AIM: From the listing below, pick out each line that contains the word "Switch" and copy those lines.

RECORDS FOR THIS EXERCISE:
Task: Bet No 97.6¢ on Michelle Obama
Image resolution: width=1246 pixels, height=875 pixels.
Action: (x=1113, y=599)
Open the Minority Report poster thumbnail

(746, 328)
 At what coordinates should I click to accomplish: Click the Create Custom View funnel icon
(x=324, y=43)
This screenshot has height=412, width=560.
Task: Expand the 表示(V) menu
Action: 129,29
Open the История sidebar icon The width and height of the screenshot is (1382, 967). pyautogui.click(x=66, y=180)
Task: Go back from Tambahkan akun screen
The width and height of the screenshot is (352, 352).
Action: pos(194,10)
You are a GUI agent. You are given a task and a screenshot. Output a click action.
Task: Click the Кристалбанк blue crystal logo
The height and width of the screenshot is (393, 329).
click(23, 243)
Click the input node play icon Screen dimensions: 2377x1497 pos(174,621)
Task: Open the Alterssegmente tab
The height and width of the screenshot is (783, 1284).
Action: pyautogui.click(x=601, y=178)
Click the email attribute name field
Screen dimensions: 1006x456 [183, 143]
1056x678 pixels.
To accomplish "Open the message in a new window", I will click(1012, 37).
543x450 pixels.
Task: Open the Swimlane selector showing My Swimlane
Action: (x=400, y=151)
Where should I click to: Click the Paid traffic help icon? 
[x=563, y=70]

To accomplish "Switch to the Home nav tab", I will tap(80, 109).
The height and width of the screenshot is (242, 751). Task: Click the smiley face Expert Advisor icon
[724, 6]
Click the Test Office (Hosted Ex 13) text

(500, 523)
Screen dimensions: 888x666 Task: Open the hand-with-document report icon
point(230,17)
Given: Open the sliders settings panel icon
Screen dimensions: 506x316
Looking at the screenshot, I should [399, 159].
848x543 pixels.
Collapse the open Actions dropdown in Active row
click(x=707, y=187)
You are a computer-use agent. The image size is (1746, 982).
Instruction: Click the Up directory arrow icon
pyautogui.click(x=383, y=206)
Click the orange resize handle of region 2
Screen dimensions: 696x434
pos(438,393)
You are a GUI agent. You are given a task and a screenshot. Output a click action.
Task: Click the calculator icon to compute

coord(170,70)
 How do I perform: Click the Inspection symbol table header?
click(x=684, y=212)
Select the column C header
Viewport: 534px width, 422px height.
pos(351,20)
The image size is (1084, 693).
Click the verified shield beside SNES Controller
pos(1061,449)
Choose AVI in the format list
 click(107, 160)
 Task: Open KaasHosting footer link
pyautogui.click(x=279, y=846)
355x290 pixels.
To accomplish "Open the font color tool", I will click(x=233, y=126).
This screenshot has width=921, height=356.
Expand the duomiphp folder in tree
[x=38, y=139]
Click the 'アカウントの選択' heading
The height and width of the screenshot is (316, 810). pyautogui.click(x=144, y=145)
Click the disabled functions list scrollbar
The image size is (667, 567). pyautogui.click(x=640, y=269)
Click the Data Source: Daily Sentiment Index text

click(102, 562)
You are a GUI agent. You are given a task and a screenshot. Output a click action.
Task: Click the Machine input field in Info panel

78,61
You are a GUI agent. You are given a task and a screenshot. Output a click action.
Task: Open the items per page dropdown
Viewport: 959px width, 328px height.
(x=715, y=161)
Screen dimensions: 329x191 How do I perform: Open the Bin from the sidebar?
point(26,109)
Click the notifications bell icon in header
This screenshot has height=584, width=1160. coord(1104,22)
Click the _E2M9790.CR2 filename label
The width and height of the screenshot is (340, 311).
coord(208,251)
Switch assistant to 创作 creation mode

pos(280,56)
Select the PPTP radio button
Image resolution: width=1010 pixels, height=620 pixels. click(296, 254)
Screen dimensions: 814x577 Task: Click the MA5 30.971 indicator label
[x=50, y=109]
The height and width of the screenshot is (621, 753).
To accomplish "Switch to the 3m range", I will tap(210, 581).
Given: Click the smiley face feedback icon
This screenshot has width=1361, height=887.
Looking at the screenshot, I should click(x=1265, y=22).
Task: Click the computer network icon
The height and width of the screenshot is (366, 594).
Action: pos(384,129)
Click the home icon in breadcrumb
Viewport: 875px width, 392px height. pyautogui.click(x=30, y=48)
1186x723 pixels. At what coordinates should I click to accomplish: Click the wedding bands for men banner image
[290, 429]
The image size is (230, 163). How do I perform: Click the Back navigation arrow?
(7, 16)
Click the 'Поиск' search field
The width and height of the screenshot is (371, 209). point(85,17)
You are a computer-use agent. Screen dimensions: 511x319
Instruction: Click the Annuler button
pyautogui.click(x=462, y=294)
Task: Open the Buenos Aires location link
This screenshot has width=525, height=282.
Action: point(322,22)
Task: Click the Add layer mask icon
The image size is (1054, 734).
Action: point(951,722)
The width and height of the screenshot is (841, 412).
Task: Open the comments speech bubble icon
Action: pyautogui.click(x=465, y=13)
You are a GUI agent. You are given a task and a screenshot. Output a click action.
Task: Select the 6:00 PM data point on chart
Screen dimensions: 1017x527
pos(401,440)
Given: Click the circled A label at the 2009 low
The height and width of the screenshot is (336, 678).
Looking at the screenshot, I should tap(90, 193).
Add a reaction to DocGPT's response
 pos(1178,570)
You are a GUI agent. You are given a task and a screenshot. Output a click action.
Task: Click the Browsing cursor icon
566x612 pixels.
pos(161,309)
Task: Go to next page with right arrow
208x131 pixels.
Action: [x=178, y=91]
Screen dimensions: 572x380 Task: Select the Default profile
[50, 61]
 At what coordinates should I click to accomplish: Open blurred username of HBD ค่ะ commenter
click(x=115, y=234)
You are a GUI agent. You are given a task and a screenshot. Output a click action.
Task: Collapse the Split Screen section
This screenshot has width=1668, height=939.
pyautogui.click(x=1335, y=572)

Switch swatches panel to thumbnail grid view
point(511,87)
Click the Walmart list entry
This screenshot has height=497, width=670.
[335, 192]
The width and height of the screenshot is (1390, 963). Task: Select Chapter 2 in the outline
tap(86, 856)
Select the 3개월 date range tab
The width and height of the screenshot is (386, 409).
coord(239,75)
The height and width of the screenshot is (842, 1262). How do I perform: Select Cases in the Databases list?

WRITTEN SOLUTION:
To accomplish "Switch to the Home nav tab", I will tap(80, 109).
Switch assistant to 创作 creation mode
To accomplish "Switch to the 3m range", I will tap(210, 581).
Switch swatches panel to thumbnail grid view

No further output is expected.